→ To do:
Take the material below and reproduce, word for word, only the lines from the line with "Where should I click to: Open Google" through the line with "has width=852, height=639.".

→ Information provided:

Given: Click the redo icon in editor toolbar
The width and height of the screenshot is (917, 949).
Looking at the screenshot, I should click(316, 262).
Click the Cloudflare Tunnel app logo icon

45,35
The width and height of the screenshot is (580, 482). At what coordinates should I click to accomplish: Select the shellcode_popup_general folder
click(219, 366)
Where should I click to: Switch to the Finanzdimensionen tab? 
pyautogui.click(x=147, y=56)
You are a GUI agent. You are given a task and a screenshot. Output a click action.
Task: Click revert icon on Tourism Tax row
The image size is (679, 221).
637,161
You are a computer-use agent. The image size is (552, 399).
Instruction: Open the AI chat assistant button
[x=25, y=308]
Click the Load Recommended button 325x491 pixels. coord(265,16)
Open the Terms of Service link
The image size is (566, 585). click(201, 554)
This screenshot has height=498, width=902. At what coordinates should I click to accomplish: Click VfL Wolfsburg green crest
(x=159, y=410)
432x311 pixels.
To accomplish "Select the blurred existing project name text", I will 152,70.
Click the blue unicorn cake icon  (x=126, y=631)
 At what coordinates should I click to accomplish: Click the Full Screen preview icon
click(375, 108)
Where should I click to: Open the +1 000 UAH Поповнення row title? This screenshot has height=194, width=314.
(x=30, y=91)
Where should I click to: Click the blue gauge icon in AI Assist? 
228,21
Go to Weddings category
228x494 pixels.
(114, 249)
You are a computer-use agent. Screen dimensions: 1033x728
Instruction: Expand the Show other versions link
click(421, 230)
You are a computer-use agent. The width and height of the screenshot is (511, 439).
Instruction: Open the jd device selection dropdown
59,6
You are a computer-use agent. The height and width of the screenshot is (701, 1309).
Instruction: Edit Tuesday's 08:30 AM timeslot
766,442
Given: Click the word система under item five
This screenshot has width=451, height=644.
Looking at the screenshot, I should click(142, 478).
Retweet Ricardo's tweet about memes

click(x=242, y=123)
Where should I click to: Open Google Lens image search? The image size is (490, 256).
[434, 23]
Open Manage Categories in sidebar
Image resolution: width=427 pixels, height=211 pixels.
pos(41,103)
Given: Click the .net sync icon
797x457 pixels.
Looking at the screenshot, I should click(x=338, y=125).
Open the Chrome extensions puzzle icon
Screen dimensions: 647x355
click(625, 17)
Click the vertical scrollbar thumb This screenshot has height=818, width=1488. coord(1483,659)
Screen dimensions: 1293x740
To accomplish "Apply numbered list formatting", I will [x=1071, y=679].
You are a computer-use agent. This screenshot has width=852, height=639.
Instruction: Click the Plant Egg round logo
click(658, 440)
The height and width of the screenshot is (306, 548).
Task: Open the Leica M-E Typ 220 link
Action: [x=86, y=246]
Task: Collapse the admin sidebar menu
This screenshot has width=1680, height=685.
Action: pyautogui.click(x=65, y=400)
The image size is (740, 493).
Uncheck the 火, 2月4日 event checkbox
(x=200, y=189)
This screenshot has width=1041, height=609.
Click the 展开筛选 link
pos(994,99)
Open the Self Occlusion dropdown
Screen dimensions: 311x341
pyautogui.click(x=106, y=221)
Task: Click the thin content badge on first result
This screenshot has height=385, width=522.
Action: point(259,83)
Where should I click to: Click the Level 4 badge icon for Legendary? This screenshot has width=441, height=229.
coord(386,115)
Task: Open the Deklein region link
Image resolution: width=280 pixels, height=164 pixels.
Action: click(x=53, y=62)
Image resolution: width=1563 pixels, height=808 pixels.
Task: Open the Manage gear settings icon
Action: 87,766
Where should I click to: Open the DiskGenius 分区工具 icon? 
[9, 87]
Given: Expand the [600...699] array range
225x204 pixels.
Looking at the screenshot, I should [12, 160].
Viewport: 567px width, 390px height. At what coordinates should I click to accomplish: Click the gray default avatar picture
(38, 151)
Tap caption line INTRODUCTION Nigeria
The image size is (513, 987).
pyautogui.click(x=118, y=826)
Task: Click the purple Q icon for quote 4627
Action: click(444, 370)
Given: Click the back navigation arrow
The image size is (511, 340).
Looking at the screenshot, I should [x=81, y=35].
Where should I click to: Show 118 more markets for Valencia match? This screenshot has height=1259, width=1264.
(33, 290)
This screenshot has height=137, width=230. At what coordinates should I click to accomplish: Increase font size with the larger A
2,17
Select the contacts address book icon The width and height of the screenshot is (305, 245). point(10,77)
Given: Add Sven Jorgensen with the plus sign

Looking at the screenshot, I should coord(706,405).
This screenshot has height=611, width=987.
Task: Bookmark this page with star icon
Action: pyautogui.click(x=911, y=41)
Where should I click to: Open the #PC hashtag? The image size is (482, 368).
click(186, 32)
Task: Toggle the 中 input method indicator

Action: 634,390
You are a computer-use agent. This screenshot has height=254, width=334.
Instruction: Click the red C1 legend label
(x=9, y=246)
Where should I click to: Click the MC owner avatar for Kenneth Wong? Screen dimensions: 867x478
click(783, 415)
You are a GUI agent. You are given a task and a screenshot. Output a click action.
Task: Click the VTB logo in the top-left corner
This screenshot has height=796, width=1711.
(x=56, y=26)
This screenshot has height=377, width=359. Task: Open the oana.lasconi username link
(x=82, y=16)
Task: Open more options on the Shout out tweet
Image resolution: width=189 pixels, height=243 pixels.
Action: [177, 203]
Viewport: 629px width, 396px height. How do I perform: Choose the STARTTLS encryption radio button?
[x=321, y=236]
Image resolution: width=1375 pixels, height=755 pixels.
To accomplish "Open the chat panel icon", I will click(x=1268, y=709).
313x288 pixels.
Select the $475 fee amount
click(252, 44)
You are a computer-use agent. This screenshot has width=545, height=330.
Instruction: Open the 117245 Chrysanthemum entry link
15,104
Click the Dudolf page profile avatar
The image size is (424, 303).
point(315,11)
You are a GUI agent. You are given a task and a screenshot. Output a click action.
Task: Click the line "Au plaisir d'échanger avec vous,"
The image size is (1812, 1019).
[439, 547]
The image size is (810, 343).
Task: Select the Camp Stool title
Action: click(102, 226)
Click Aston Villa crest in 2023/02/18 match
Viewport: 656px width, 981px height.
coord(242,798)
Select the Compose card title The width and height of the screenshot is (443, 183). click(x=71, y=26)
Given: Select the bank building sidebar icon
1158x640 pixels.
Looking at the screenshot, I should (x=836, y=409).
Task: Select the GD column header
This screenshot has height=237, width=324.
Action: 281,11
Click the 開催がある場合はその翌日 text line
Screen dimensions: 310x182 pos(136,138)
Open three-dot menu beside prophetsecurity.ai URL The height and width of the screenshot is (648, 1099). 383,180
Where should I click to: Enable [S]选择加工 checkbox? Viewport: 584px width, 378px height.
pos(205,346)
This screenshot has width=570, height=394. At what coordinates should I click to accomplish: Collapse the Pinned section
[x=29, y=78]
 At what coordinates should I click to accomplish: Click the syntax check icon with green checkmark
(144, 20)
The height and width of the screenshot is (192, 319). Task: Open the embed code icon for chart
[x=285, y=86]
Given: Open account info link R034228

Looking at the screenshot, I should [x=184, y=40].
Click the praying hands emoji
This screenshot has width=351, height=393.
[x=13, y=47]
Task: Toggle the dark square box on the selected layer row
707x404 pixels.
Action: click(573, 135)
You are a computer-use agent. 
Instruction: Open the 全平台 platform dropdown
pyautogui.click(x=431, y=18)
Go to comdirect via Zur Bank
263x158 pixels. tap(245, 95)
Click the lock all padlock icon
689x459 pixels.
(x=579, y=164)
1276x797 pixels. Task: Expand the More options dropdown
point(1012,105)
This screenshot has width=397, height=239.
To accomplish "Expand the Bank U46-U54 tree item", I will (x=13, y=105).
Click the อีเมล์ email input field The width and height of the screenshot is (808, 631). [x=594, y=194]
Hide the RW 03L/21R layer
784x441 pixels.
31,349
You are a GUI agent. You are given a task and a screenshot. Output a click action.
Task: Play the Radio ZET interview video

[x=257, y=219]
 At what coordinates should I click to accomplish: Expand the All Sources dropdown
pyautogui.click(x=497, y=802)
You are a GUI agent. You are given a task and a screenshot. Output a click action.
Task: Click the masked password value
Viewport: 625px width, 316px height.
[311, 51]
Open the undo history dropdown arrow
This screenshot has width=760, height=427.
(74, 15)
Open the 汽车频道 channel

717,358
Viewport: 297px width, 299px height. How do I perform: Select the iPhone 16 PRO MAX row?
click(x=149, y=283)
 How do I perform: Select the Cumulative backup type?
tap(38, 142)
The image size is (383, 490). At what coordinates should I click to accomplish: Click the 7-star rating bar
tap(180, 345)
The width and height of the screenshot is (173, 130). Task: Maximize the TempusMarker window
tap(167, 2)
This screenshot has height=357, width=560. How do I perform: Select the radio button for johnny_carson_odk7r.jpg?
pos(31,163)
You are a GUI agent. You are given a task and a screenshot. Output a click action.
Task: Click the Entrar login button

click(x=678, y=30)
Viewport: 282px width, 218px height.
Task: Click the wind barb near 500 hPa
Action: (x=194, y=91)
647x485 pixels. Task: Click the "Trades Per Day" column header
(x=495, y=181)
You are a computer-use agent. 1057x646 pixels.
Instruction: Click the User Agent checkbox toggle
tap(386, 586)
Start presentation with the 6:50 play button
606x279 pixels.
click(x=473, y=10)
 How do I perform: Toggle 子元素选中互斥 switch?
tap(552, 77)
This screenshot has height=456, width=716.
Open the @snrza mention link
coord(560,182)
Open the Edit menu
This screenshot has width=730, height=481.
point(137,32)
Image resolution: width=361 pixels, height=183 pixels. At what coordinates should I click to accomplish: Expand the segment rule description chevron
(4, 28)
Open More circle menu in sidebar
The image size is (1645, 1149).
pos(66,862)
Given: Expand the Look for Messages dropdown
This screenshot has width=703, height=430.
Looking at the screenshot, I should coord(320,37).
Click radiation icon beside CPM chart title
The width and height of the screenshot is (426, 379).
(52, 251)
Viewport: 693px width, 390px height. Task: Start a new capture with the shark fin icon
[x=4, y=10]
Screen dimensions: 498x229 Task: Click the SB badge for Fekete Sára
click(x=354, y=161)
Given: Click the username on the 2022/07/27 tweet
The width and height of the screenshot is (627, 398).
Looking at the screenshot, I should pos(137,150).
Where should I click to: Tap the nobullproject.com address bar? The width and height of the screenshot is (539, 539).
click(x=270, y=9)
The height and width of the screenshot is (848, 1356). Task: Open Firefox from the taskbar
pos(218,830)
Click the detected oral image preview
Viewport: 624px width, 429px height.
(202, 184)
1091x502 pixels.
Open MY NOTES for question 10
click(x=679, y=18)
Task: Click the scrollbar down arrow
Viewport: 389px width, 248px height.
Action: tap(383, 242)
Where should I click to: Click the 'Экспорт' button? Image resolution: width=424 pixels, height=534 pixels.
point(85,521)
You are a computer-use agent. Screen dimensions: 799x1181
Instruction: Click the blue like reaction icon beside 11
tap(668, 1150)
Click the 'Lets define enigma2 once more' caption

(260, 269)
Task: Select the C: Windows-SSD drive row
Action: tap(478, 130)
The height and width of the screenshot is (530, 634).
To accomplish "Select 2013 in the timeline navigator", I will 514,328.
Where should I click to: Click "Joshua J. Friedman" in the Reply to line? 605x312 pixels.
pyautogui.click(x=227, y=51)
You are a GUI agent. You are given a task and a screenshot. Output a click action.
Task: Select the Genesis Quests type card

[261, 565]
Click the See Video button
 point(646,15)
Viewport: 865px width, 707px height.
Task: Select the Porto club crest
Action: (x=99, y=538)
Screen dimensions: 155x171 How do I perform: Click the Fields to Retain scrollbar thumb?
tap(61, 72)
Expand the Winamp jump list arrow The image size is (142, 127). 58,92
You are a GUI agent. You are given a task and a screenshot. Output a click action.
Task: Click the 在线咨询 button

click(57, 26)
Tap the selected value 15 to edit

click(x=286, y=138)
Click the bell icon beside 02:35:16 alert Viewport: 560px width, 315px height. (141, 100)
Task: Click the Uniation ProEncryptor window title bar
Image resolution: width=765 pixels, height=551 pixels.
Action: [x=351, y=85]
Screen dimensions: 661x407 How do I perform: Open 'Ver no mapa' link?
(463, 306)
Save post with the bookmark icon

→ Answer for the task:
Where should I click to: Open Google Lens image search? The image size is (490, 256).
[434, 23]
Open Manage Categories in sidebar
Image resolution: width=427 pixels, height=211 pixels.
pos(41,103)
Given: Click the .net sync icon
797x457 pixels.
Looking at the screenshot, I should click(x=338, y=125).
Open the Chrome extensions puzzle icon
Screen dimensions: 647x355
click(625, 17)
Click the vertical scrollbar thumb This screenshot has height=818, width=1488. coord(1483,659)
Screen dimensions: 1293x740
To accomplish "Apply numbered list formatting", I will [x=1071, y=679].
You are a computer-use agent. This screenshot has width=852, height=639.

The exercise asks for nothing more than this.